Exercise objective: With the pictures left aside, write out the entries that follow exactly.

Available records:
##########
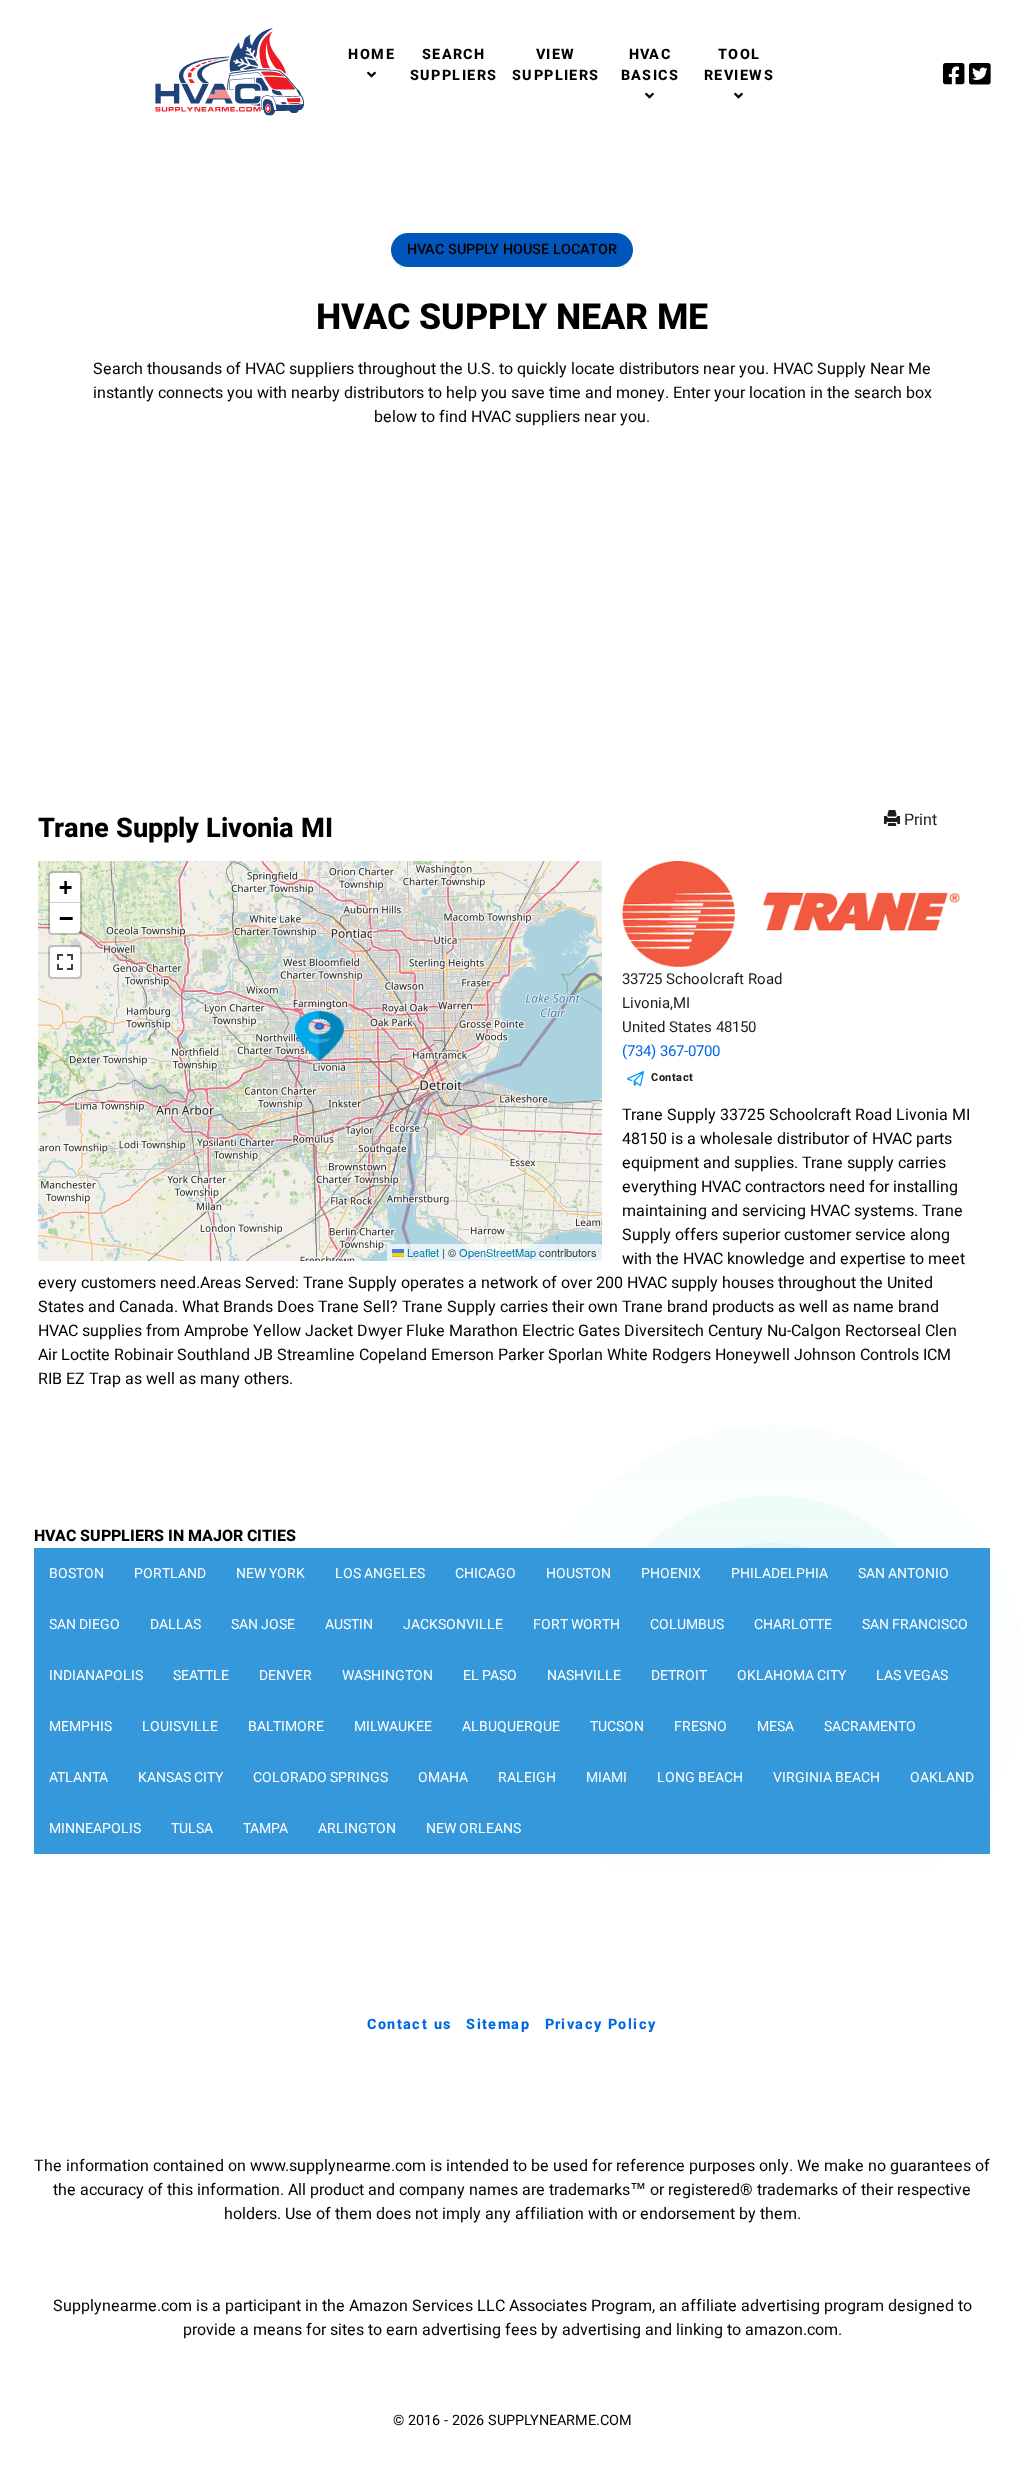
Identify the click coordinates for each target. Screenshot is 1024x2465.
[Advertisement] (512, 600)
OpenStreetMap (497, 1252)
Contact (672, 1077)
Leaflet (421, 1252)
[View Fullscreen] (65, 962)
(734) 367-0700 (671, 1051)
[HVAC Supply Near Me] (226, 115)
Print (920, 820)
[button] (320, 1036)
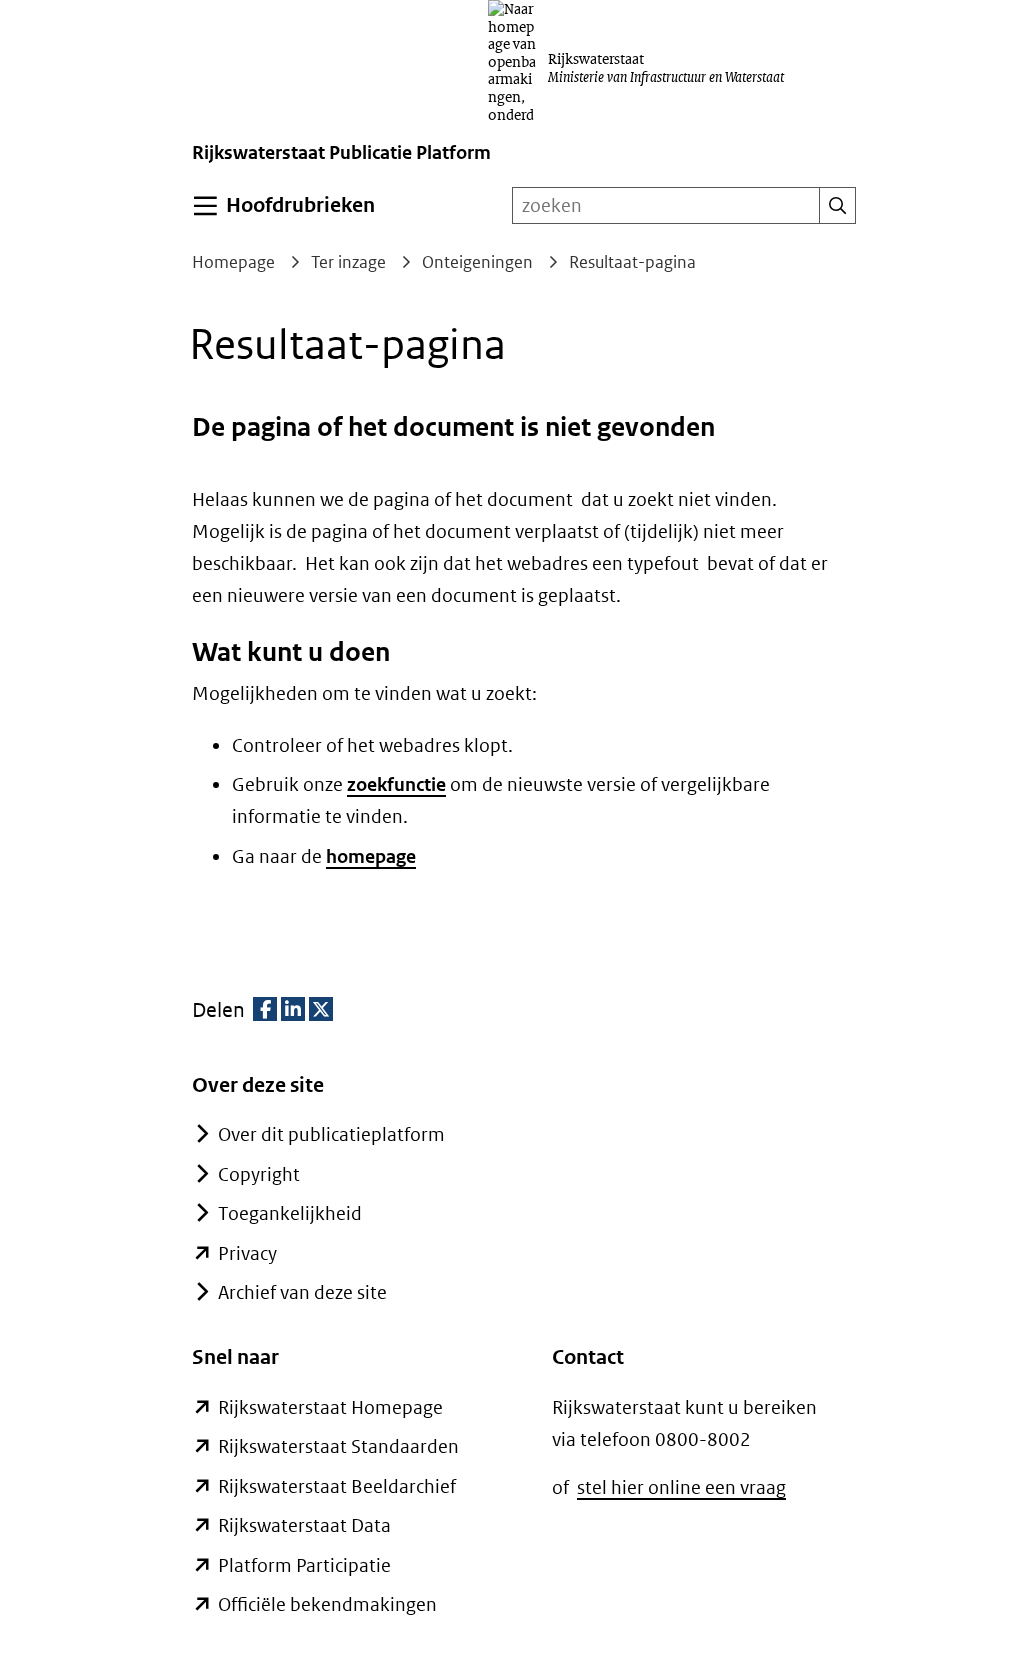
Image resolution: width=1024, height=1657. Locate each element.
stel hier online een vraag (681, 1487)
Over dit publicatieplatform (331, 1134)
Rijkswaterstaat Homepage (330, 1407)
##########
Solution for this exercise:
Identify the click coordinates for each target. Screenshot is 1024x2465.
[Advertisement] (512, 600)
OpenStreetMap (497, 1252)
Contact (672, 1077)
Leaflet (421, 1252)
[View Fullscreen] (65, 962)
(734) 367-0700 (671, 1051)
[HVAC Supply Near Me] (226, 115)
Print (920, 820)
[button] (320, 1036)
Image resolution: width=1024, height=1657. Locate each element.
stel hier online een vraag (681, 1487)
Over dit publicatieplatform (331, 1134)
Rijkswaterstaat Homepage (330, 1407)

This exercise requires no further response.